- [Problem set]
**A.** Answer these questions from the article on 9-5 collections hours, one line per answer:
(i) On what day and at what time does the opening scenario take place?
(ii) Between which hours and on which days does the help page message ask customers to call?
(iii) When does the article say a customer's 'moment of intent' to resolve debt often comes?
**B.** Please copy a passage from the article on 9-5 collections hours word for word, starting at "It is 10pm on" and ending at "actively blocked it.".
**C.** Write the next part of the article on 9-5 collections hours, picking up after its final sentence.

- [Extract provided]
Why ‘Call us 9-5’ is your biggest collections failure

How restrictive hours cost you money, frustrate customers, and fail Consumer Duty

The digital brick wall

It is 10pm on a Sunday.

Your customer, perhaps a shift worker or a busy parent who has finally got the kids to sleep, finds a quiet moment to deal with their finances. They are stressed about an overdue bill, but they have the funds and the intent to resolve it right now.

They visit your website, navigate to the 'help' page, and are met with a digital brick wall:

"To discuss your account, please call us between 9am and 5pm, Monday to Friday."

In that single moment, you have not only missed a payment; you have actively blocked it.

This 9-5 model is a holdover from a different era. It is a process built entirely around your office hours and your staffing rotas, rather than your customers' reality.

This is not just a minor inconvenience; it is a costly strategic mistake. The call-only model is your single biggest point of failure, directly increasing your cost-to-collect, suppressing your recovery rates, and creating avoidable regulatory risk.

Commercial failure: you can't collect when you're closed

The most straightforward argument against the 9-5 model is financial. You are missing your best opportunities to get paid.

1. The ‘moment of intent’ is 24/7

People worry about money and manage their finances outside of work hours. In fact, the '9-5' window, when your customers are likely working, is precisely when they are least available to take a sensitive financial call.

Their ‘moment of intent’ to resolve debt is often on the commute home, late at night, or on a Saturday morning. Digital services offer that flexibility. Your "Closed" sign acts as a direct barrier to payment during these peak times.

- [Raw data]
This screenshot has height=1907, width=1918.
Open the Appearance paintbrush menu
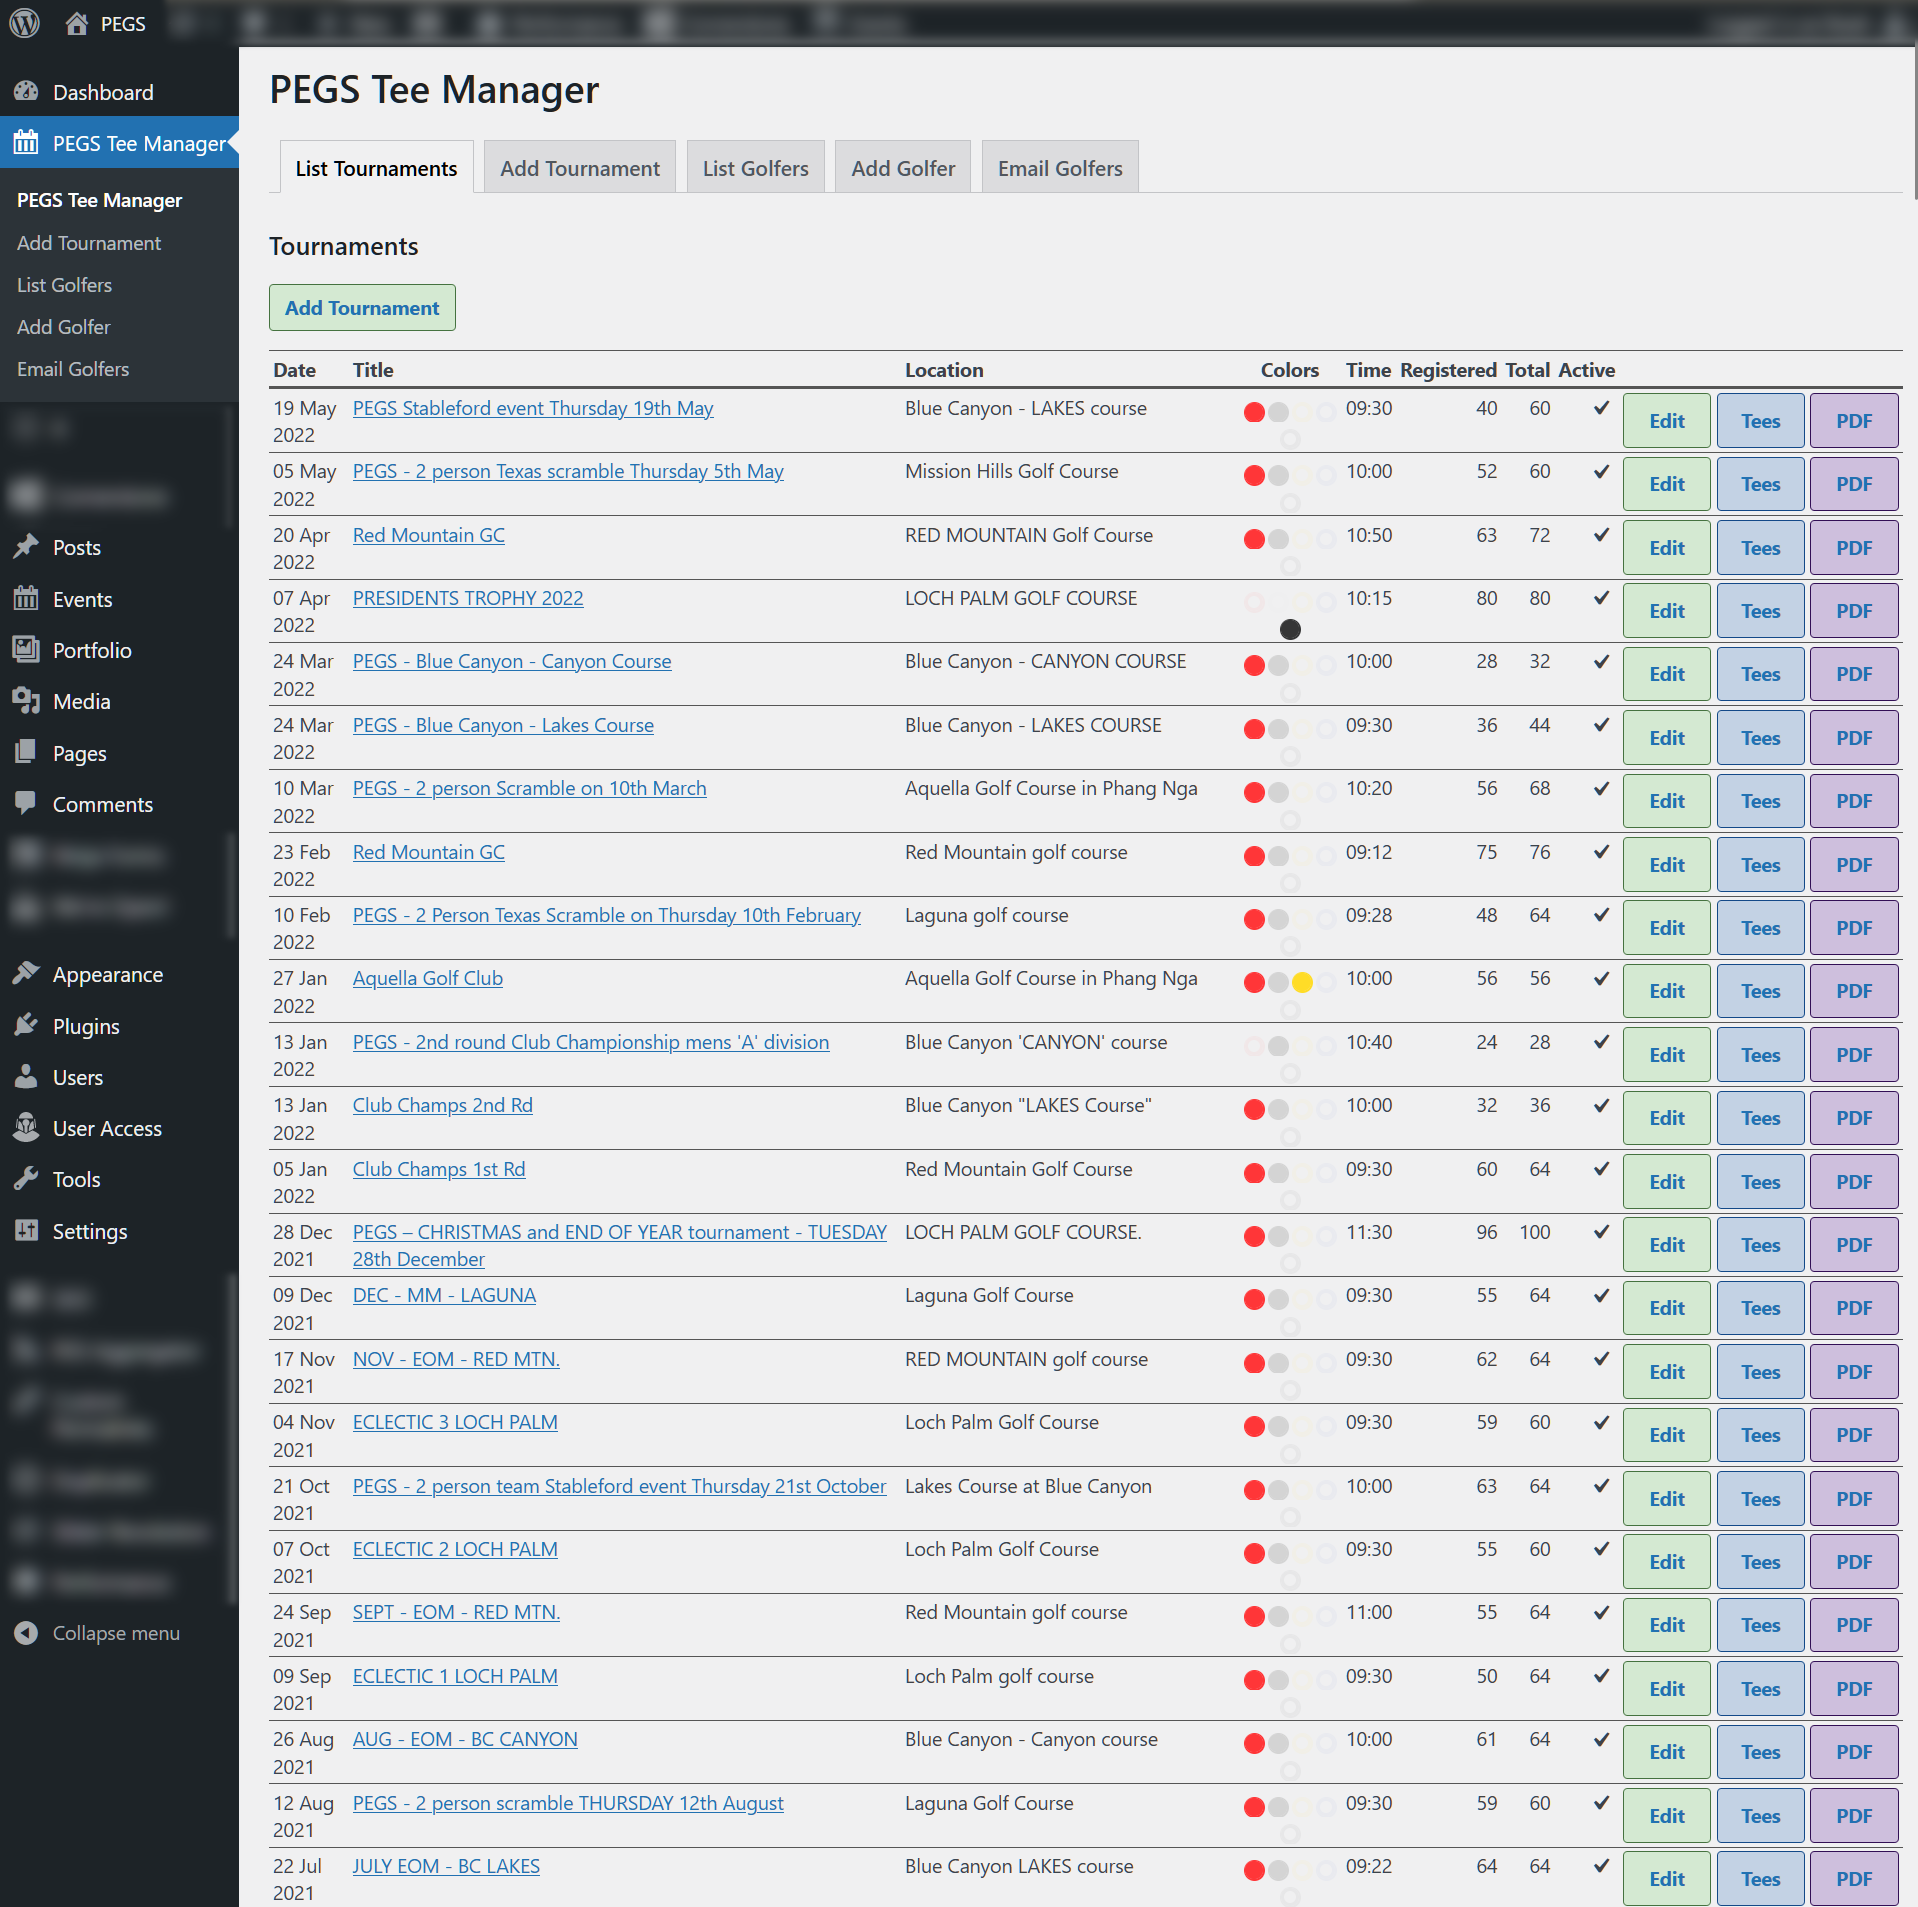(x=26, y=974)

- [Answers in order]
**A.**
(i) 10pm on a Sunday.
(ii) Between 9am and 5pm, Monday to Friday.
(iii) On the commute home, late at night, or on a Saturday morning.

**B.**
It is 10pm on a Sunday.

Your customer, perhaps a shift worker or a busy parent who has finally got the kids to sleep, finds a quiet moment to deal with their finances. They are stressed about an overdue bill, but they have the funds and the intent to resolve it right now.

They visit your website, navigate to the 'help' page, and are met with a digital brick wall:

"To discuss your account, please call us between 9am and 5pm, Monday to Friday."

In that single moment, you have not only missed a payment; you have actively blocked it.

**C.**
2. Serving the phone-averse majority

A huge, solvent portion of your customer base will simply never call you. They manage their entire lives via apps and web portals. To this group of people, a call-only model says, ‘We are not open for your business.’

The result: You don't just delay the payment; often, you lose it. The customer who was ready to pay at 10pm moves on to other priorities. The intent is lost, and your net recovery rate takes a hit.

Operational failure: paying more to be less effective

If missing payments wasn't bad enough, the 9-5 model is also incredibly inefficient, driving up your cost-to-collect. Here’s why:

You create an inefficient surge of calls

By forcing 100% of your customer interactions into a limited window, you create artificial surges – usually at 9am and lunchtime. This guarantees long queues and high abandonment rates. You are forced to over-staff to manage a bottleneck that your own process created.

You waste your most expensive and skilled resource

Without a self-serve alternative, your agents are stuck handling basic, transactional calls:

"I just want to make a payment."

"What's my balance?"

"I can't pay it all today."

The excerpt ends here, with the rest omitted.